[Recorded data]
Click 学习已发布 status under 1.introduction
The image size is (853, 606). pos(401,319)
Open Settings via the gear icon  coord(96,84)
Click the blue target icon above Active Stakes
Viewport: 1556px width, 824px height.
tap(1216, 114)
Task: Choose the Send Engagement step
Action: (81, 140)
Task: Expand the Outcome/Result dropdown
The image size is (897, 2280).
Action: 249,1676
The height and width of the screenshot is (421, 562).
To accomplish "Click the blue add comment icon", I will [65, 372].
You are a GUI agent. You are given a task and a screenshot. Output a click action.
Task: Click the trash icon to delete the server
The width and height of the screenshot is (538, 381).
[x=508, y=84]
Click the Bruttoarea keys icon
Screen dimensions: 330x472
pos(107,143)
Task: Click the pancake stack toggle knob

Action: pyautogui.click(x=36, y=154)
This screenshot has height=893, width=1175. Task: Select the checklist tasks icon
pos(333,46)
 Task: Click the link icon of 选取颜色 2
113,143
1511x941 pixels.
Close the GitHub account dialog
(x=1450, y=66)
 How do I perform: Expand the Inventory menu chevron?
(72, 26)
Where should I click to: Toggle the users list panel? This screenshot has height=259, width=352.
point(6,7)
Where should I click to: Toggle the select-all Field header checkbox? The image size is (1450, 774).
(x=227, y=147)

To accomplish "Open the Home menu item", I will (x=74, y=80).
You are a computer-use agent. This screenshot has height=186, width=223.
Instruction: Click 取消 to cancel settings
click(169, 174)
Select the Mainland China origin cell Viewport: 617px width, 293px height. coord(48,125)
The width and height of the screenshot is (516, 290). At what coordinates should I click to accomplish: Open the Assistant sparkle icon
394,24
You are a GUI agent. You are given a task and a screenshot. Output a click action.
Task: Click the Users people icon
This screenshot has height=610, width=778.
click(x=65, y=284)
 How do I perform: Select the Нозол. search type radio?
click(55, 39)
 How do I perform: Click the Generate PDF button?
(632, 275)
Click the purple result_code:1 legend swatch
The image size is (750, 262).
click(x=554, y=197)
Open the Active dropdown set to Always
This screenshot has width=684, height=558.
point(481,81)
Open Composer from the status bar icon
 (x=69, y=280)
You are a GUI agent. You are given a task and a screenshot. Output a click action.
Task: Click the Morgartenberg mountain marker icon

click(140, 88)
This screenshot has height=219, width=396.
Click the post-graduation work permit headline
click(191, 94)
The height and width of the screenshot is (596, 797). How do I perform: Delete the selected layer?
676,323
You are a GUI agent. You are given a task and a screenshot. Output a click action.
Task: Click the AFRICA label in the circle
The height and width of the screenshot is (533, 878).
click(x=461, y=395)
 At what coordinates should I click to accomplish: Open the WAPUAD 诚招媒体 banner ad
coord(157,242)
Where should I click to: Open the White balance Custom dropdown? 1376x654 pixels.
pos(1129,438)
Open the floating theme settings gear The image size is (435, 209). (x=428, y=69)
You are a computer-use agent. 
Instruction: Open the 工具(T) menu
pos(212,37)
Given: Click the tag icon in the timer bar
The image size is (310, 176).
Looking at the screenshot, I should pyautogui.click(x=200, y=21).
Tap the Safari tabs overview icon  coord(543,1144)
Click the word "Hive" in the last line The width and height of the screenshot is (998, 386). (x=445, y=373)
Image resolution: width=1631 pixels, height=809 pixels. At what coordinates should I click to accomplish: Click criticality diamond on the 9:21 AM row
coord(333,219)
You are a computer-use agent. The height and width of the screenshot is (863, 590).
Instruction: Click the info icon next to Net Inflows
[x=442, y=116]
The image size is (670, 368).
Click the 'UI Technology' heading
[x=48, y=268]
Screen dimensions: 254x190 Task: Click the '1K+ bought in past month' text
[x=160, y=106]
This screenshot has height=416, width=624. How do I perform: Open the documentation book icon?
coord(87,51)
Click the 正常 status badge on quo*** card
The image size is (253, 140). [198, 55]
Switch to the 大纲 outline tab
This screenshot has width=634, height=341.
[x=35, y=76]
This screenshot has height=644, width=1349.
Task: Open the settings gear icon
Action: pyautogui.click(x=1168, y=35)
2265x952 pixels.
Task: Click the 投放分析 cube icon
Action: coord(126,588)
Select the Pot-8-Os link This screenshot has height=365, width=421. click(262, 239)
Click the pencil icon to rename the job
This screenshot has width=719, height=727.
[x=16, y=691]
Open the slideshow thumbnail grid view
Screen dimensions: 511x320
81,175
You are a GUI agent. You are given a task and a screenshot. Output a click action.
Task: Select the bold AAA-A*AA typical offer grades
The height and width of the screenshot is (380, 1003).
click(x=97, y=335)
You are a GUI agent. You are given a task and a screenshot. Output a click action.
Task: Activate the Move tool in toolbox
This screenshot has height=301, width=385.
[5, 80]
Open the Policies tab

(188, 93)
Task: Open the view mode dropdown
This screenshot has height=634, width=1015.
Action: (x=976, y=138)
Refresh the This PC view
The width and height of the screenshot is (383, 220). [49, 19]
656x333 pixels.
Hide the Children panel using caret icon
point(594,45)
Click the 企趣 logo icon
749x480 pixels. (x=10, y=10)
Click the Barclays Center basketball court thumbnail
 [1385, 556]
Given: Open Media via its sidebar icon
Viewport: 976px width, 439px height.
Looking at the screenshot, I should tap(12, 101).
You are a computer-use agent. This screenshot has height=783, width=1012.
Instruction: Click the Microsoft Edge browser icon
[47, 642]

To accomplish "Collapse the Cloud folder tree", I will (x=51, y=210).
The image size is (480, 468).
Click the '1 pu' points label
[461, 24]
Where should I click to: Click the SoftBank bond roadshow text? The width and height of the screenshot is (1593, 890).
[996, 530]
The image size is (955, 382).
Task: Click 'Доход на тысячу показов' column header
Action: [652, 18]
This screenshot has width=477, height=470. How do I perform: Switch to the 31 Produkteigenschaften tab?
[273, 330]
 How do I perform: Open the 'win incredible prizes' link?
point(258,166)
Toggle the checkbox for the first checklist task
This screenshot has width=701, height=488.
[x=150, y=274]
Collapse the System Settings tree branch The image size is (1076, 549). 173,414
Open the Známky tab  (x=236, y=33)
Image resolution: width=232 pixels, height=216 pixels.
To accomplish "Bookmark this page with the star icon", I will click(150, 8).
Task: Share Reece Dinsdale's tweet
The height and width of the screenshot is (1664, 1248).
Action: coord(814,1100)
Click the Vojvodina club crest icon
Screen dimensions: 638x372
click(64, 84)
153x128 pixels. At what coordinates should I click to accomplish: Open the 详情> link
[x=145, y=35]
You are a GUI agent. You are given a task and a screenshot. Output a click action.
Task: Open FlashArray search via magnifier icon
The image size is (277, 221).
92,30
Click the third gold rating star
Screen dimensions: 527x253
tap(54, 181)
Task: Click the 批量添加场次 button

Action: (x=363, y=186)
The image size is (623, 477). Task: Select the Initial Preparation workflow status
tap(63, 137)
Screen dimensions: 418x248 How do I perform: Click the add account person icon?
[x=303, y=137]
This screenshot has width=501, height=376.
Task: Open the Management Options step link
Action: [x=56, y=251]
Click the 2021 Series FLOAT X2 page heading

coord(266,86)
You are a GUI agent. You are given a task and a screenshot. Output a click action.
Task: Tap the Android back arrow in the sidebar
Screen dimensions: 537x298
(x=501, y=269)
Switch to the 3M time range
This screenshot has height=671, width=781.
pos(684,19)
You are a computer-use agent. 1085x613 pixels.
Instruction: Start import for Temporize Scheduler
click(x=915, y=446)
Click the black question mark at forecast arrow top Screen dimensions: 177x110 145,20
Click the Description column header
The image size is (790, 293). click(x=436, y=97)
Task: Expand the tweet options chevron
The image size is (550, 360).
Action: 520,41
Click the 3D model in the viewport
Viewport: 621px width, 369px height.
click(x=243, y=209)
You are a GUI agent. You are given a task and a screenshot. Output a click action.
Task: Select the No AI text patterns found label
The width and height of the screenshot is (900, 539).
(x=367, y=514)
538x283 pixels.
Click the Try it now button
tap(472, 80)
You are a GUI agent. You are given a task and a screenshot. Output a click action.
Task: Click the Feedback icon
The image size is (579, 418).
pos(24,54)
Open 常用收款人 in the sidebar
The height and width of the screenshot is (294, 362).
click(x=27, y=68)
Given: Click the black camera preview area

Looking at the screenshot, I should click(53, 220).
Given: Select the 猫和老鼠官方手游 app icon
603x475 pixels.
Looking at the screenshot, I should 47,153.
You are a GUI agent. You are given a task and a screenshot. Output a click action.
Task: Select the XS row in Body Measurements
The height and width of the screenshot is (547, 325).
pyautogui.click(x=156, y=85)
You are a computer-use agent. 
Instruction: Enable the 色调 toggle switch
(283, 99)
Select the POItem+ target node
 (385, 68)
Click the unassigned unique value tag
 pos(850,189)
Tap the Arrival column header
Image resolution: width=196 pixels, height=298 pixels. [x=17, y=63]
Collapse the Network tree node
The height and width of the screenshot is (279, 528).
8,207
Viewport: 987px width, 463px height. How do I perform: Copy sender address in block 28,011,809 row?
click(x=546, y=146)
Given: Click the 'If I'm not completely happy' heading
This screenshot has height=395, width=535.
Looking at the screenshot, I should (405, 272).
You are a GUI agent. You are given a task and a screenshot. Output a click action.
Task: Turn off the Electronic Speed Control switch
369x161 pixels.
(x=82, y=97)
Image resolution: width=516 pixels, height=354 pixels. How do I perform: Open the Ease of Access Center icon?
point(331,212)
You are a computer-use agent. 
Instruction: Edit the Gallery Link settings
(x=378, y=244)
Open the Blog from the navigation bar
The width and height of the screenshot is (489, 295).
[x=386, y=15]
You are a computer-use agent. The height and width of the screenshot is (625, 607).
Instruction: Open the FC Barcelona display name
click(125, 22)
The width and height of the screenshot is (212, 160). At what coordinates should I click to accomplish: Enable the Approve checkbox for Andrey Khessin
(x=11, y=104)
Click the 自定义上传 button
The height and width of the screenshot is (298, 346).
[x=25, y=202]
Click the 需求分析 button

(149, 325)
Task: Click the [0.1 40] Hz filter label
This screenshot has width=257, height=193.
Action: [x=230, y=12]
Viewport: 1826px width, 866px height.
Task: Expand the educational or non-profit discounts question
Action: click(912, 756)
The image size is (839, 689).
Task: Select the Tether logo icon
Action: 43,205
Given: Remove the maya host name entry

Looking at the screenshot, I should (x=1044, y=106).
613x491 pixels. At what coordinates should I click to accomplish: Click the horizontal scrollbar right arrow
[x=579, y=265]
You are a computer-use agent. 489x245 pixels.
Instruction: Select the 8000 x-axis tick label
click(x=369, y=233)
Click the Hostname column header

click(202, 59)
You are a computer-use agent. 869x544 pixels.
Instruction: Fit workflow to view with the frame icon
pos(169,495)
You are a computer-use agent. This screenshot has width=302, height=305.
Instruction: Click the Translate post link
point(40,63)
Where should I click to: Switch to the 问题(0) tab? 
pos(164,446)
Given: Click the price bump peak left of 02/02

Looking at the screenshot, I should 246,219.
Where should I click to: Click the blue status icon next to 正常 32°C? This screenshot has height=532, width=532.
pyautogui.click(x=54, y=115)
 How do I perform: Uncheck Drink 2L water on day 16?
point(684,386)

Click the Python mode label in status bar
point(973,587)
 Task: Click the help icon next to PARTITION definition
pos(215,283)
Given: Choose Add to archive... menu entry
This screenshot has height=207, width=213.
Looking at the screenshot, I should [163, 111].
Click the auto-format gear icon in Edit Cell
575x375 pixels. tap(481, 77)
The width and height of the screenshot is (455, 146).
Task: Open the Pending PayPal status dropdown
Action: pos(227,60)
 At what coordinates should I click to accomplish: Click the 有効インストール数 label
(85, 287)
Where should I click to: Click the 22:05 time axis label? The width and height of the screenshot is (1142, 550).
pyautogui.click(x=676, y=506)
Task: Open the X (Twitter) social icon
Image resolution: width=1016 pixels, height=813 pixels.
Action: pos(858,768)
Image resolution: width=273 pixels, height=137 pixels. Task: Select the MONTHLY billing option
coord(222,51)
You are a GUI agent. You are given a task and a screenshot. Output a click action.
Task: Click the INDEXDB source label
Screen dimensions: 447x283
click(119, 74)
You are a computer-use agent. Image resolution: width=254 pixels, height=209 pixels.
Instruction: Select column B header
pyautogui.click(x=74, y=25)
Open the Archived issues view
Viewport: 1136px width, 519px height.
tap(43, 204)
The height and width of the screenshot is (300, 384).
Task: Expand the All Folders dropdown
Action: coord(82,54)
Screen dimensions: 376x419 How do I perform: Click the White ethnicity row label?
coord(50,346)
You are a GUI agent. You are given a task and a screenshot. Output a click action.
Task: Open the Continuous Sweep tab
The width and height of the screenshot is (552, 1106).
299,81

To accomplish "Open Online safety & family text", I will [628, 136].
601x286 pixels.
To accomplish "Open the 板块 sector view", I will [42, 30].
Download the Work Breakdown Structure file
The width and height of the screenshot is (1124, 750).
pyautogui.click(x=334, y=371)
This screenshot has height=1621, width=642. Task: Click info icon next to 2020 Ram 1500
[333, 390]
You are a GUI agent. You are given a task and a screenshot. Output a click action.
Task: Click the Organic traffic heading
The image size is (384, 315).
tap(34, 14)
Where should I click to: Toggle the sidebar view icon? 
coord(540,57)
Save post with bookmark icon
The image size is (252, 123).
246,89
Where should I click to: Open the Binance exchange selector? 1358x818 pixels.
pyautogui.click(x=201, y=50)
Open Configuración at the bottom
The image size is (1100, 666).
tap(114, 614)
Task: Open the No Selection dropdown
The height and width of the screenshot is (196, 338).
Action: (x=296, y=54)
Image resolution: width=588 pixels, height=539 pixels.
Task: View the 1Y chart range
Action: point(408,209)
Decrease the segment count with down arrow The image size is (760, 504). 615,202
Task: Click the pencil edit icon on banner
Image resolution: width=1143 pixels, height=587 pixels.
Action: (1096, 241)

§ Problem to work on
What is needed is an exact repetition of the lines from the first line of the records through the line containing "Select the Mainland", both ends included, and nothing more.

§ Result
Click 学习已发布 status under 1.introduction
The image size is (853, 606). pos(401,319)
Open Settings via the gear icon  coord(96,84)
Click the blue target icon above Active Stakes
Viewport: 1556px width, 824px height.
tap(1216, 114)
Task: Choose the Send Engagement step
Action: (81, 140)
Task: Expand the Outcome/Result dropdown
The image size is (897, 2280).
Action: 249,1676
The height and width of the screenshot is (421, 562).
To accomplish "Click the blue add comment icon", I will [65, 372].
You are a GUI agent. You are given a task and a screenshot. Output a click action.
Task: Click the trash icon to delete the server
The width and height of the screenshot is (538, 381).
[x=508, y=84]
Click the Bruttoarea keys icon
Screen dimensions: 330x472
pos(107,143)
Task: Click the pancake stack toggle knob

Action: pyautogui.click(x=36, y=154)
This screenshot has height=893, width=1175. Task: Select the checklist tasks icon
pos(333,46)
 Task: Click the link icon of 选取颜色 2
113,143
1511x941 pixels.
Close the GitHub account dialog
(x=1450, y=66)
 How do I perform: Expand the Inventory menu chevron?
(72, 26)
Where should I click to: Toggle the users list panel? This screenshot has height=259, width=352.
point(6,7)
Where should I click to: Toggle the select-all Field header checkbox? The image size is (1450, 774).
(x=227, y=147)

To accomplish "Open the Home menu item", I will (x=74, y=80).
You are a computer-use agent. This screenshot has height=186, width=223.
Instruction: Click 取消 to cancel settings
click(169, 174)
Select the Mainland China origin cell Viewport: 617px width, 293px height. coord(48,125)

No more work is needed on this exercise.